Questions of imputed income arise when a person’s income diminishes while his earning capacity remains the same. Sometimes in a divorce, one party (usually the husband) may reduce his income in a bid to dodge alimony or child support. For example, the Wall Street powerhouse who quits the world of finance to become a street musician in New Orleans may raise questions of imputed income in his divorce.
In some cases, imputed income is used in child support cases when a judge believes a parent has deliberately become unemployed or underemployed for the purpose of lowering his child support payments. In such a case, the judge may impute a reasonable amount of income to that parent. This basically means the judge evaluates child support obligations based on the amount of income he believes that parent should have.
Income must be imputed for child support purposes; however, in most jurisdictions the court is not required to impute income for alimony. Since child support is determined based on a statutory schedule calculated using the incomes of both parties, the imputed income issue must be resolved before child support can be determined.
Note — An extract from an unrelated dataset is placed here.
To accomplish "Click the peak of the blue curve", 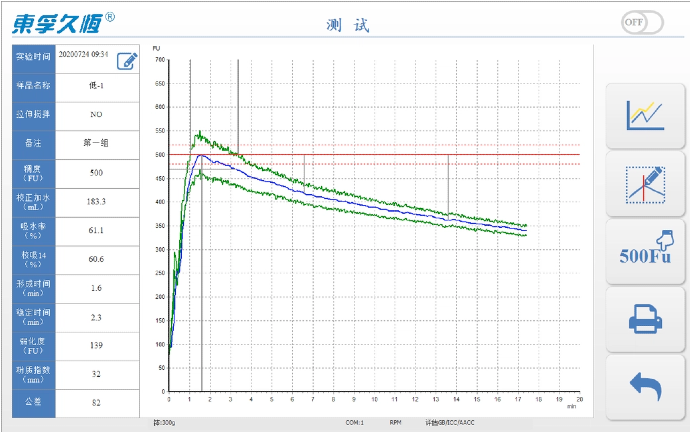I will pyautogui.click(x=202, y=155).
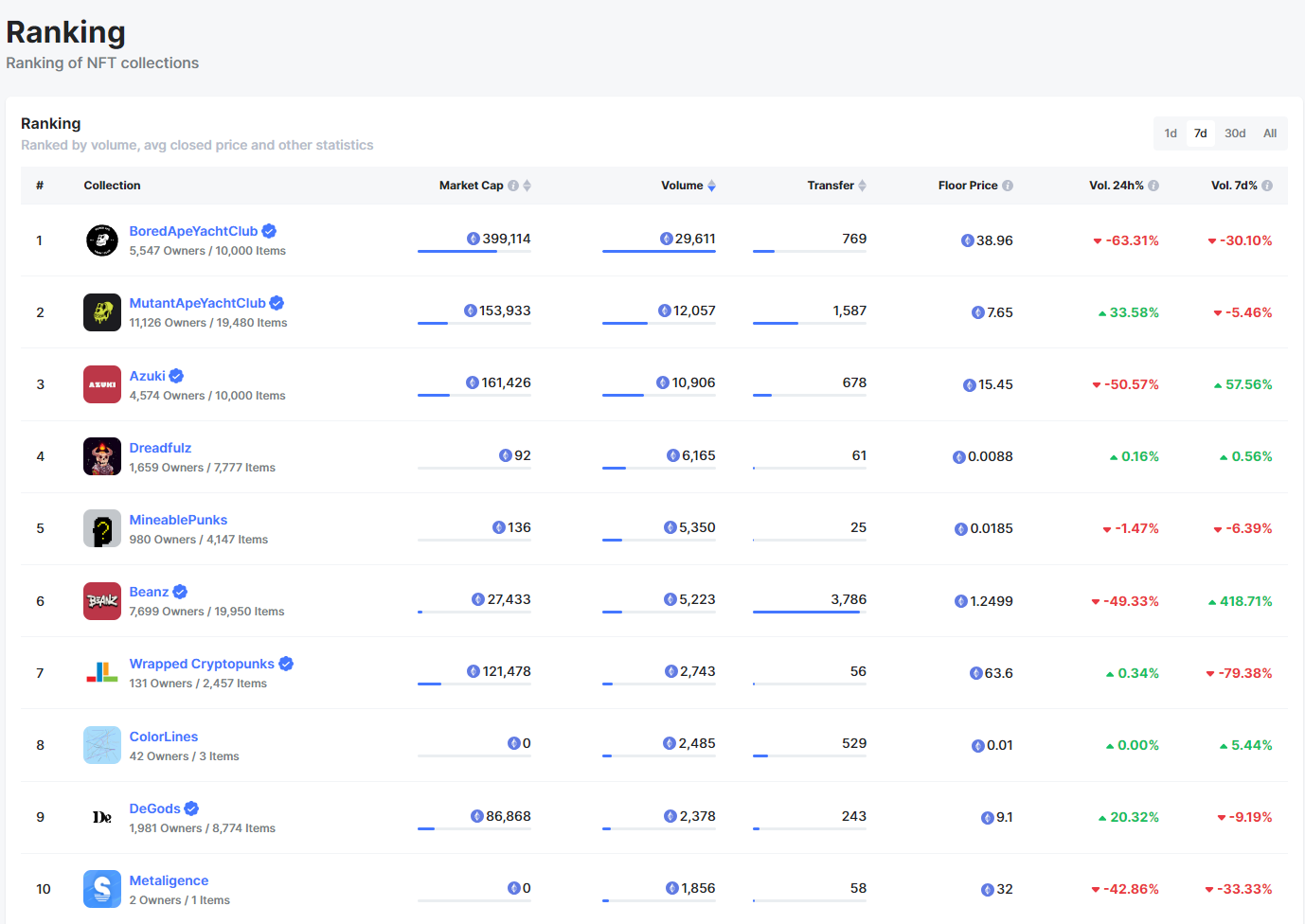
Task: Click the Market Cap info icon
Action: pos(513,186)
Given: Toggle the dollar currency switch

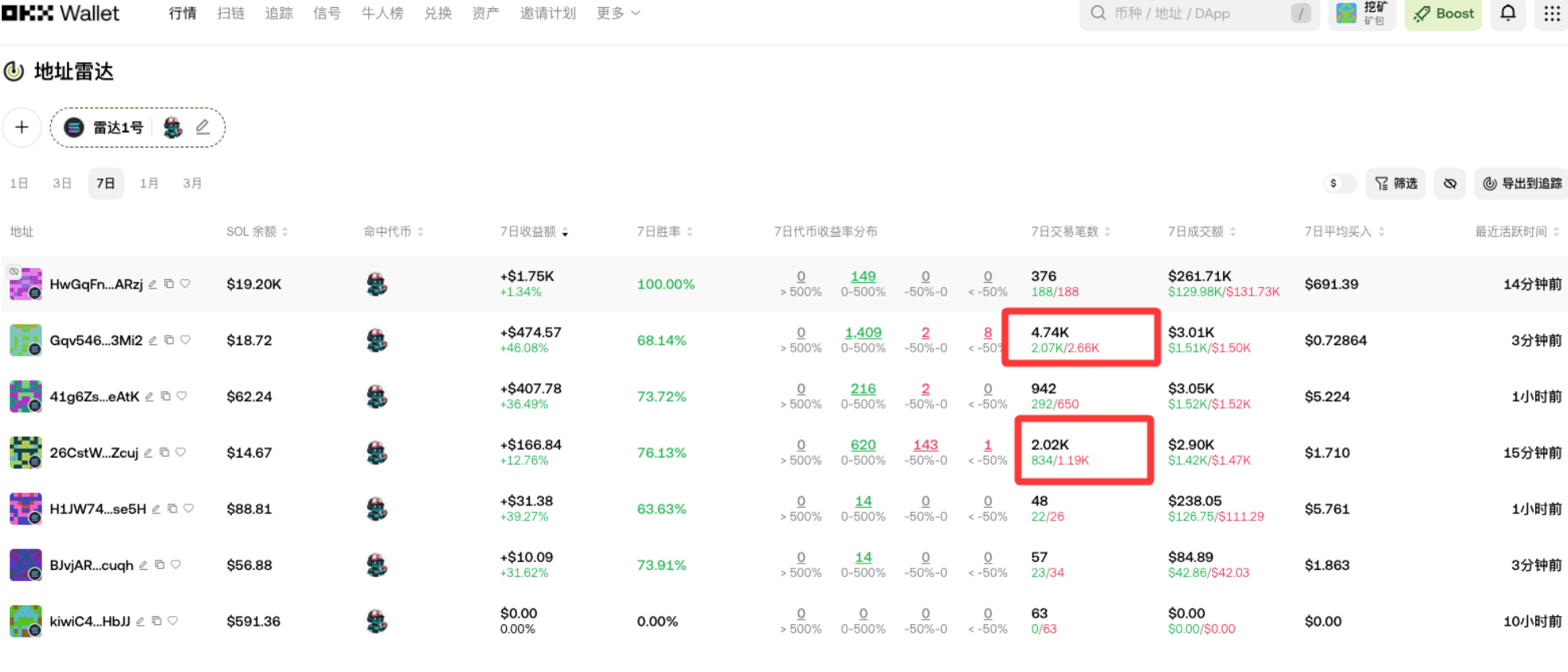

As with alimony, a trial judge may find several reasons not to impute income. The legal justification for not imputing income for child support is the same as for alimony. Generally, alimony is based on the need of one spouse for it and the ability of the other to pay it. The standards of living, as established by the parties during the marriage, usually defines part of the need portion of the equation. Offsetting the need is the amount the receiving spouse earns or could earn. The potential amount is called imputed income. That is, the trial judge may impute to the receiving spouse some amount of monthly income and calculate the paying spouse’s requirement to pay as though the receiving spouse was actually earning that amount.
The basis for the determination of the amount of imputed income is not a simple mathematical calculation. It also may, and often does, require the testimony of expert witnesses. Vocational evaluation experts examine the spouse requesting alimony to determine if he or she is capable of working.